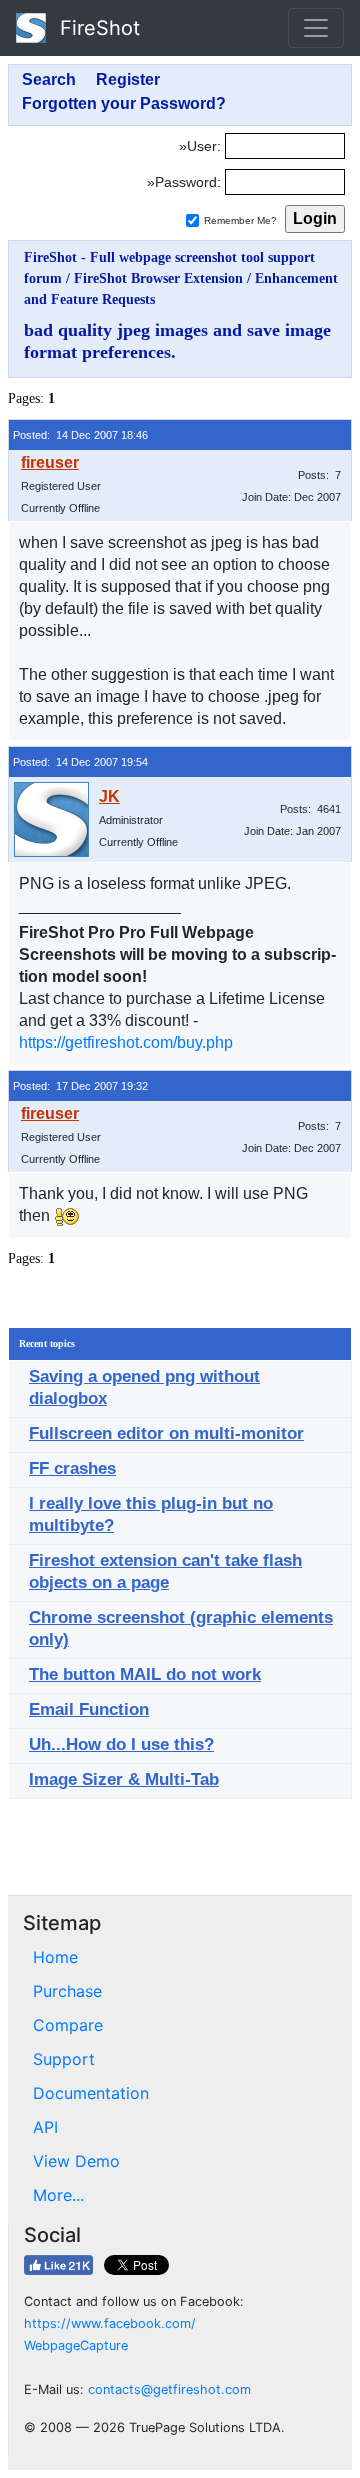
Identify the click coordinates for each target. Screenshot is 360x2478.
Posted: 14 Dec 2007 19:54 (80, 762)
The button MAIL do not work (145, 1674)
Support (64, 2059)
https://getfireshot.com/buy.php (126, 1042)
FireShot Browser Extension (158, 278)
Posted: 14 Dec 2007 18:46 (80, 435)
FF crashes (72, 1468)
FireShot (97, 28)
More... (58, 2195)
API (45, 2127)
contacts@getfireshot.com (169, 2389)
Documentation (91, 2093)
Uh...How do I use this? (121, 1744)
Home (55, 1957)
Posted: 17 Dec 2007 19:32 (80, 1086)
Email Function (89, 1709)
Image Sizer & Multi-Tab (124, 1779)
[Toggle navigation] (316, 28)
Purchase (67, 1991)
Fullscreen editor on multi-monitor (166, 1433)
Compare (68, 2025)
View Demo (76, 2161)
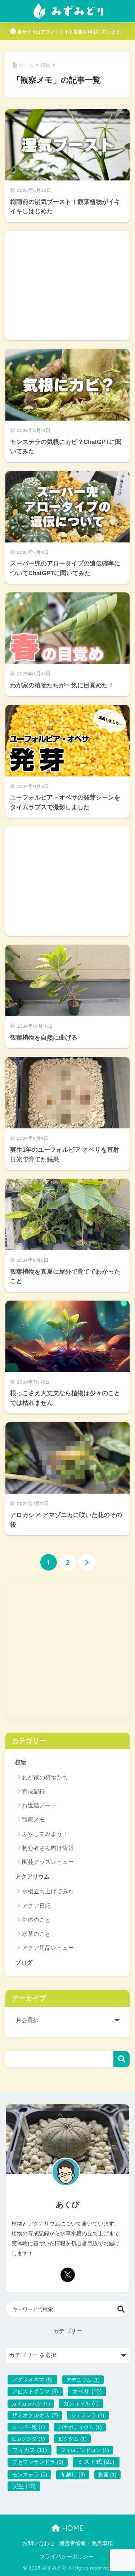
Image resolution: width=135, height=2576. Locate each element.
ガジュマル (81, 2403)
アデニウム (83, 2380)
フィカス (29, 2450)
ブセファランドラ (37, 2462)
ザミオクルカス (35, 2415)
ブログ (23, 1962)
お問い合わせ (38, 2543)
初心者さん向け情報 (48, 1848)
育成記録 (33, 1791)
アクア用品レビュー (48, 1948)
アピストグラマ (35, 2391)
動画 (107, 2475)
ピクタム (72, 2439)
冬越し (72, 2475)
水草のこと (36, 1934)
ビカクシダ (28, 2439)
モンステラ (29, 2475)
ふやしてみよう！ (45, 1834)
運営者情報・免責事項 (86, 2543)
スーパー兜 (28, 2427)
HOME (72, 2528)
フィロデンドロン (84, 2450)
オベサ (87, 2391)
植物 (21, 1762)
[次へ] (86, 1562)
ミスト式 (95, 2461)
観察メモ (33, 1819)
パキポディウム (80, 2427)
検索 (121, 2059)
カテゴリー (67, 2331)
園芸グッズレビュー (48, 1862)
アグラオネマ (32, 2379)
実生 (24, 2486)
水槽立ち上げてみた (48, 1891)
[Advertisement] (67, 285)
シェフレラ (87, 2415)
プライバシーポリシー (67, 2556)
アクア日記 (36, 1906)
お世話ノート (39, 1805)
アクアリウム (32, 1877)
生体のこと (36, 1920)
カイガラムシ (31, 2403)
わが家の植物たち (45, 1777)
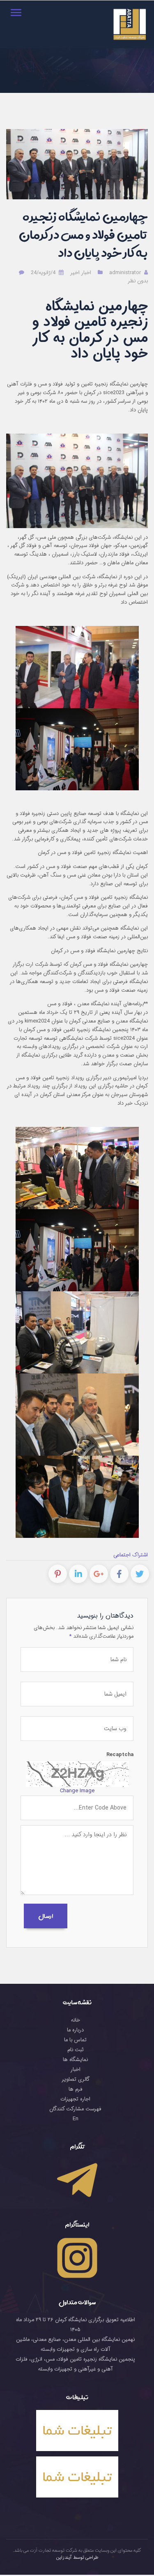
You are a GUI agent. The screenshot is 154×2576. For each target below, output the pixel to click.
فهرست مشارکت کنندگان (75, 2109)
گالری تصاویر (76, 2079)
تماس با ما (75, 2040)
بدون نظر (138, 281)
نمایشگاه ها (75, 2060)
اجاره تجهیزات (75, 2099)
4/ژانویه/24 (43, 273)
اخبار (75, 2070)
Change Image (77, 1791)
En (75, 2119)
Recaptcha (119, 1755)
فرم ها (76, 2089)
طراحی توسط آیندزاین (77, 2557)
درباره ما (75, 2030)
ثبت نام (75, 2050)
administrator (126, 273)
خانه (75, 2020)
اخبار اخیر (80, 273)
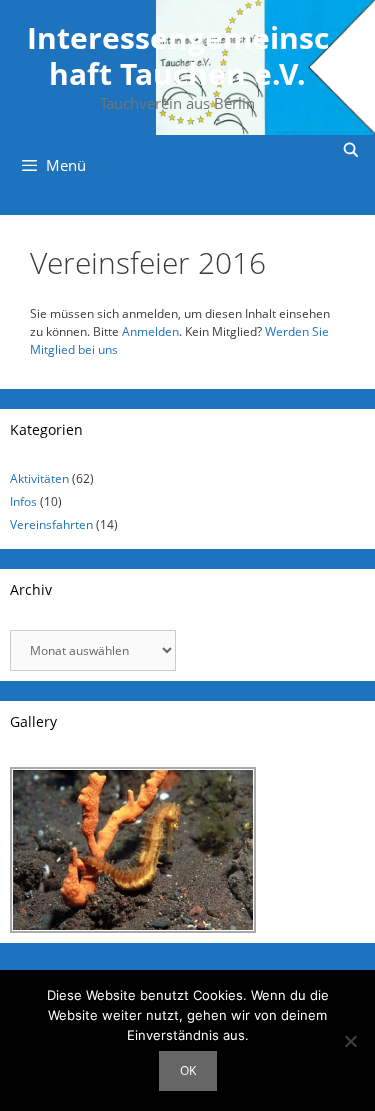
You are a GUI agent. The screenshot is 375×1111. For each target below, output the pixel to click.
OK (188, 1070)
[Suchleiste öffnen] (351, 150)
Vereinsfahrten (51, 524)
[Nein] (350, 1041)
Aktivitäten (39, 478)
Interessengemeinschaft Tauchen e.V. (178, 55)
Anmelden (150, 331)
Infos (23, 501)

- _Task goal_:
Everything in the records above except the pictures is to be reproduced word for word.

- _Task response_:
Identify the click coordinates for each target. Screenshot is 360x2478.
Posted: 14 Dec 2007 19:54 (80, 762)
The button MAIL do not work (145, 1674)
Support (64, 2059)
https://getfireshot.com/buy.php (126, 1042)
FireShot Browser Extension (158, 278)
Posted: 14 Dec 2007 18:46 (80, 435)
FF crashes (72, 1468)
FireShot (97, 28)
More... (58, 2195)
API (45, 2127)
contacts@getfireshot.com (169, 2389)
Documentation (91, 2093)
Uh...How do I use this? (121, 1744)
Home (55, 1957)
Posted: 17 Dec 2007 19:32 (80, 1086)
Email Function (89, 1709)
Image Sizer & Multi-Tab (124, 1779)
[Toggle navigation] (316, 28)
Purchase (67, 1991)
Fullscreen editor on multi-monitor (166, 1433)
Compare (68, 2025)
View Demo (76, 2161)
Image resolution: width=135, height=2576. Locate each element.
ガジュマル (81, 2403)
アデニウム (83, 2380)
フィカス (29, 2450)
ブセファランドラ (37, 2462)
ザミオクルカス (35, 2415)
ブログ (23, 1962)
お問い合わせ (38, 2543)
初心者さん向け情報 (48, 1848)
育成記録 (33, 1791)
アクア用品レビュー (48, 1948)
アピストグラマ (35, 2391)
動画 (107, 2475)
ピクタム (72, 2439)
冬越し (72, 2475)
水草のこと (36, 1934)
ビカクシダ (28, 2439)
モンステラ (29, 2475)
ふやしてみよう！ (45, 1834)
運営者情報・免責事項 (86, 2543)
スーパー兜 (28, 2427)
HOME (72, 2528)
フィロデンドロン (84, 2450)
オベサ (87, 2391)
植物 (21, 1762)
[次へ] (86, 1562)
ミスト式 (95, 2461)
観察メモ (33, 1819)
パキポディウム (80, 2427)
検索 (121, 2059)
カテゴリー (67, 2331)
園芸グッズレビュー (48, 1862)
アグラオネマ (32, 2379)
実生 (24, 2486)
水槽立ち上げてみた (48, 1891)
[Advertisement] (67, 285)
シェフレラ (87, 2415)
プライバシーポリシー (67, 2556)
アクア日記 (36, 1906)
お世話ノート (39, 1805)
アクアリウム (32, 1877)
生体のこと (36, 1920)
カイガラムシ (31, 2403)
わが家の植物たち (45, 1777)
You are a GUI agent. The screenshot is 154×2576. For each target below, output the pixel to click.
فهرست مشارکت کنندگان (75, 2109)
گالری تصاویر (76, 2079)
تماس با ما (75, 2040)
بدون نظر (138, 281)
نمایشگاه ها (75, 2060)
اجاره تجهیزات (75, 2099)
4/ژانویه/24 (43, 273)
اخبار (75, 2070)
Change Image (77, 1791)
En (75, 2119)
Recaptcha (119, 1755)
فرم ها (76, 2089)
طراحی توسط آیندزاین (77, 2557)
درباره ما (75, 2030)
ثبت نام (75, 2050)
administrator (126, 273)
خانه (75, 2020)
اخبار اخیر (80, 273)
You are a GUI agent. The screenshot is 375×1111. For each target below, output the pixel to click.
OK (188, 1070)
[Suchleiste öffnen] (351, 150)
Vereinsfahrten (51, 524)
[Nein] (350, 1041)
Aktivitäten (39, 478)
Interessengemeinschaft Tauchen e.V. (178, 55)
Anmelden (150, 331)
Infos (23, 501)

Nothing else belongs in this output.